ここでは、特にASCII24読者が注目しそうな製品である、音楽編集ソフト『Soundbooth』、FlashとPDFを融合させたデモで会場を沸かせた『Acrobat 3D』、数日前に依頼を受けて急ごしらえでApolloプラットフォームに移植したというビジネスツール『Pronto!』について、詳細をレポートする。
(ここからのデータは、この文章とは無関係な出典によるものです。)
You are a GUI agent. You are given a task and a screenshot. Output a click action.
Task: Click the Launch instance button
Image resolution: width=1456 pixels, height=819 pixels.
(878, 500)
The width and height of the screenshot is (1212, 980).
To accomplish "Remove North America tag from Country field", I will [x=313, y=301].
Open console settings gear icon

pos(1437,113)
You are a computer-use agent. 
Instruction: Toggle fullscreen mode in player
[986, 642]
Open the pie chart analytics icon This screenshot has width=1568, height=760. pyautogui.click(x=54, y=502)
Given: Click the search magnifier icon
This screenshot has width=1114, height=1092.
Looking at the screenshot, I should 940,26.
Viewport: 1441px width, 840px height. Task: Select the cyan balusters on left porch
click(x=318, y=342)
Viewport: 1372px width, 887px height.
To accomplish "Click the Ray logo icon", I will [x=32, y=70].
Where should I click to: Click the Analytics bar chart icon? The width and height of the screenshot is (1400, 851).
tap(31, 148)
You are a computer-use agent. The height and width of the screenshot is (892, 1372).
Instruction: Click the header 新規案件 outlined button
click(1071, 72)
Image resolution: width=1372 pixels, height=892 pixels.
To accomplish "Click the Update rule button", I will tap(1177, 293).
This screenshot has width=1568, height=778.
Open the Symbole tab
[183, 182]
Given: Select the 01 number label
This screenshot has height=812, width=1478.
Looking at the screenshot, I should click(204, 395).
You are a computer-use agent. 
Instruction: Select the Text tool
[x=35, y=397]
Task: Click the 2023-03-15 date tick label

プロ向け音楽編集ソフト『Audition』をベースに
非音楽系クリエイターにも使いやすくした『Soundbooth』

音楽編集ソフト『Soundbooth』の画面
音楽ツールを使い慣れないFlashクリエイターにも使いやすくしたという音楽編集ソフト『Soundbooth』の画面。ここではフェードイン/アウトをマウス操作で簡単に指定している

シニアプロダクトマネージャーのハート・シェファー(Hart Shafer)氏がデモしたSoundboothは、同社の音楽系クリエイティブツール『Audition』をベースに、Flashコンテンツユーザーにもより使いやすく簡単に音楽素材を作成できるように開発したという音楽編集ソフト。インターフェースのデザインや一部機能はAuditionと重複しているところがあり、例えばスペクトラビューで周波数成分をカラー表示し、ノイズ(録音時に入ってしまった不要な雑音)をマウスのドラッグ操作で矩形として選択・除去する機能などを備える。

スペクトラビューによる周波数成分の表示モード
スペクトラビューによる周波数成分の表示モードも備える。画面左下の四角で選択されたところは、ノイズ成分があったため弱めている

また、組み合わせる映像素材の長さに合わせて音楽素材を自動的にループさせて“尺を合わせる”、映像の切り替え点に音楽素材の変更点を合わせる、キーフレームを設定して音楽を変化(フェード)させる、といった操作も可能だ。

映像/音楽トラックでの編集モードの画面
映像素材と音楽素材をそれぞれトラックに読み込んで編集しているところ。映像の長さや場面の転換点に応じて音楽を切り替えたり、フェードイン/アウトの設定が可能

スニークプレビューの当日に英語のデモ版がAdobe Labsで配布開始されており、日本語版についても準備中という。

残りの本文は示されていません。